__Task goal__
The answer must be every line of the records below that holds the word "will".

__Supplied records__
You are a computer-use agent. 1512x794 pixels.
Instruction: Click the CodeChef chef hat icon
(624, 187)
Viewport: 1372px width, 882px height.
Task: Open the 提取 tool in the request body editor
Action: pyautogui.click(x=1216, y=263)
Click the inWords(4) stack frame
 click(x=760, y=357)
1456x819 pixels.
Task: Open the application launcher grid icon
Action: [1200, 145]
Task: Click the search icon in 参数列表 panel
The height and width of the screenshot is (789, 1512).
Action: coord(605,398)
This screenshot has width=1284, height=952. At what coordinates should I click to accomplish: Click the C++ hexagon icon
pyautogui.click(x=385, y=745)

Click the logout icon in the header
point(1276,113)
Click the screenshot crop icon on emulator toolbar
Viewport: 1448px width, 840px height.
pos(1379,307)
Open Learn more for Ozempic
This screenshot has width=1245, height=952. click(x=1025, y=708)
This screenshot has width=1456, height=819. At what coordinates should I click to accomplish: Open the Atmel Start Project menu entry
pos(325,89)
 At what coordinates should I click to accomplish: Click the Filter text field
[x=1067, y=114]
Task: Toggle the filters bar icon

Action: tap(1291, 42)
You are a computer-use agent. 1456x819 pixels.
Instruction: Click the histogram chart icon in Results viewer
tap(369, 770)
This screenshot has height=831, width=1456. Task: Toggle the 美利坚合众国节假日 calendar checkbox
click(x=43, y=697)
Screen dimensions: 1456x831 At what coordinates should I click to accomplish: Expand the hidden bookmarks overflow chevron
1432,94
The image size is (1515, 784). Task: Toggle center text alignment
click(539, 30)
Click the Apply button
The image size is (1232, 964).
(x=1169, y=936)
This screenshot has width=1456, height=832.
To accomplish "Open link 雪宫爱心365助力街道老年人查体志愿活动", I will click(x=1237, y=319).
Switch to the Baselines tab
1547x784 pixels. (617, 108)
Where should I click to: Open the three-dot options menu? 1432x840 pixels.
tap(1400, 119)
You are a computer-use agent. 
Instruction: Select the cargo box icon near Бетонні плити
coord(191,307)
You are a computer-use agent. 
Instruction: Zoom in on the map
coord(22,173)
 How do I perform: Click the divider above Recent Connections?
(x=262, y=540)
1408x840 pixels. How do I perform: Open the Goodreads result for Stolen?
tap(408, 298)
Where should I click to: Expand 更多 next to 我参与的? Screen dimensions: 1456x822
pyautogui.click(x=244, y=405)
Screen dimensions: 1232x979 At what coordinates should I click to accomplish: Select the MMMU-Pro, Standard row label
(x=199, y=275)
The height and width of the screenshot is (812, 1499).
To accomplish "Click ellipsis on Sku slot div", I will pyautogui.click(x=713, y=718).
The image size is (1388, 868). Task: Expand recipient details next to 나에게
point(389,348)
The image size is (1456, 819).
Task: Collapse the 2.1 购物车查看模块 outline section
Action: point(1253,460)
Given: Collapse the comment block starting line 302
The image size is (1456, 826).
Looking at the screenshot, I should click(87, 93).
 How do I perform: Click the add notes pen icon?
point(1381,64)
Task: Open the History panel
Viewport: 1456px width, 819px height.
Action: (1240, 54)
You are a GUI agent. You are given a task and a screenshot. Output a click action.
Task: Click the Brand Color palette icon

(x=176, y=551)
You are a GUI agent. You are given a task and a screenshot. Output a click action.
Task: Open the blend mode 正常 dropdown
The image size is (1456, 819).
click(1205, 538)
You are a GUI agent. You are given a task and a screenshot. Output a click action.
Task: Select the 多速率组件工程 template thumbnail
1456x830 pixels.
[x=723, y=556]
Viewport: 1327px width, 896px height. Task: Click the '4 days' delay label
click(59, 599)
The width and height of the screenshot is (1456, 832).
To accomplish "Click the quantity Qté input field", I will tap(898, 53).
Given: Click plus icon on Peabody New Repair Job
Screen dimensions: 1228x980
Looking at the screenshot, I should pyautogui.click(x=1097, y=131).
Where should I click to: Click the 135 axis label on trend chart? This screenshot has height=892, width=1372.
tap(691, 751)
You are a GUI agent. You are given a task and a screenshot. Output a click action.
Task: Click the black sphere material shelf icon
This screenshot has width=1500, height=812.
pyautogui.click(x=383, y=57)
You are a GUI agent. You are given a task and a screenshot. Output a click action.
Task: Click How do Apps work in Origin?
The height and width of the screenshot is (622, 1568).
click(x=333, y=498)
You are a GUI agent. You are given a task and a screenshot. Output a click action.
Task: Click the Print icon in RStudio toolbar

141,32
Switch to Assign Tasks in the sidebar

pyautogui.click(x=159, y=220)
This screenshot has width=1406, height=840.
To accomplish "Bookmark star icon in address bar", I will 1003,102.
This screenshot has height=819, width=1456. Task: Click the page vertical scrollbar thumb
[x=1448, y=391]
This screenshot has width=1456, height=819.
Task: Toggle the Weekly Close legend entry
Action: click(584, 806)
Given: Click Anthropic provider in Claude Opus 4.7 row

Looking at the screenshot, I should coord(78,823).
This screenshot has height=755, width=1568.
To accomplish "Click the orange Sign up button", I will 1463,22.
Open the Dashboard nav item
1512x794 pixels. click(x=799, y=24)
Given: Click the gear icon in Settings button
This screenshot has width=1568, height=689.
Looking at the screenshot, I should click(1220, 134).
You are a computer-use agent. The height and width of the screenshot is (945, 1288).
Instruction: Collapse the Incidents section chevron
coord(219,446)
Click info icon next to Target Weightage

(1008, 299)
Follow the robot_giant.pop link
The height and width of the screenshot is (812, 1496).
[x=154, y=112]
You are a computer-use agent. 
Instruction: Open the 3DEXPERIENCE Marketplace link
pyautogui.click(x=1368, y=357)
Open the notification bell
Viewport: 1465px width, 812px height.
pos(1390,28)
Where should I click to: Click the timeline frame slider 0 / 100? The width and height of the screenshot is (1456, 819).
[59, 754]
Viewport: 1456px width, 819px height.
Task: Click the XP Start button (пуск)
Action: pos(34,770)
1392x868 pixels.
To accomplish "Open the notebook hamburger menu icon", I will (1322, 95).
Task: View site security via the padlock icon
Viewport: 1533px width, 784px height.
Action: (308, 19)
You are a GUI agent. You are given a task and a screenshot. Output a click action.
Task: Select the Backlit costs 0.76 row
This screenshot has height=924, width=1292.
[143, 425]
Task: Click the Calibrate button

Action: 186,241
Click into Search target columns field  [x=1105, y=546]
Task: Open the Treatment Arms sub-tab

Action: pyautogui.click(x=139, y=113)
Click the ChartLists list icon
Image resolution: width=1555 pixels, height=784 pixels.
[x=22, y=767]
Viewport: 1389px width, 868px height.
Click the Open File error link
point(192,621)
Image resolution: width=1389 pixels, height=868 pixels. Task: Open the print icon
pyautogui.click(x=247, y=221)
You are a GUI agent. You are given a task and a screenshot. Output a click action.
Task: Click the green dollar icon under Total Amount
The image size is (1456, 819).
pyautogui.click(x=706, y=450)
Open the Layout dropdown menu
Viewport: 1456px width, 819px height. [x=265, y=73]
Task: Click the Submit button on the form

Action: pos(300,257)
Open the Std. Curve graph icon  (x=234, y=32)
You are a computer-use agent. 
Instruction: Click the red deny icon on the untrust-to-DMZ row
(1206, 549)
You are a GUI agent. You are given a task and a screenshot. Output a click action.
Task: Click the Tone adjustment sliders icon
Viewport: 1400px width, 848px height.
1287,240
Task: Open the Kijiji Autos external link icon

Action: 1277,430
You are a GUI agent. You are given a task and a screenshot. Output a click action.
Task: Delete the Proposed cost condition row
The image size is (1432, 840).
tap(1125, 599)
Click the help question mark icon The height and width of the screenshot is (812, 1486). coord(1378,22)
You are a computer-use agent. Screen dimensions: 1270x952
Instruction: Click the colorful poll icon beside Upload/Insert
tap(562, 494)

__Task response__
To accomplish "Open link 雪宫爱心365助力街道老年人查体志愿活动", I will click(x=1237, y=319).
To accomplish "Click ellipsis on Sku slot div", I will pyautogui.click(x=713, y=718).
To accomplish "Click the quantity Qté input field", I will tap(898, 53).
To accomplish "Bookmark star icon in address bar", I will 1003,102.
To accomplish "Click the orange Sign up button", I will 1463,22.
To accomplish "Open the notebook hamburger menu icon", I will (1322, 95).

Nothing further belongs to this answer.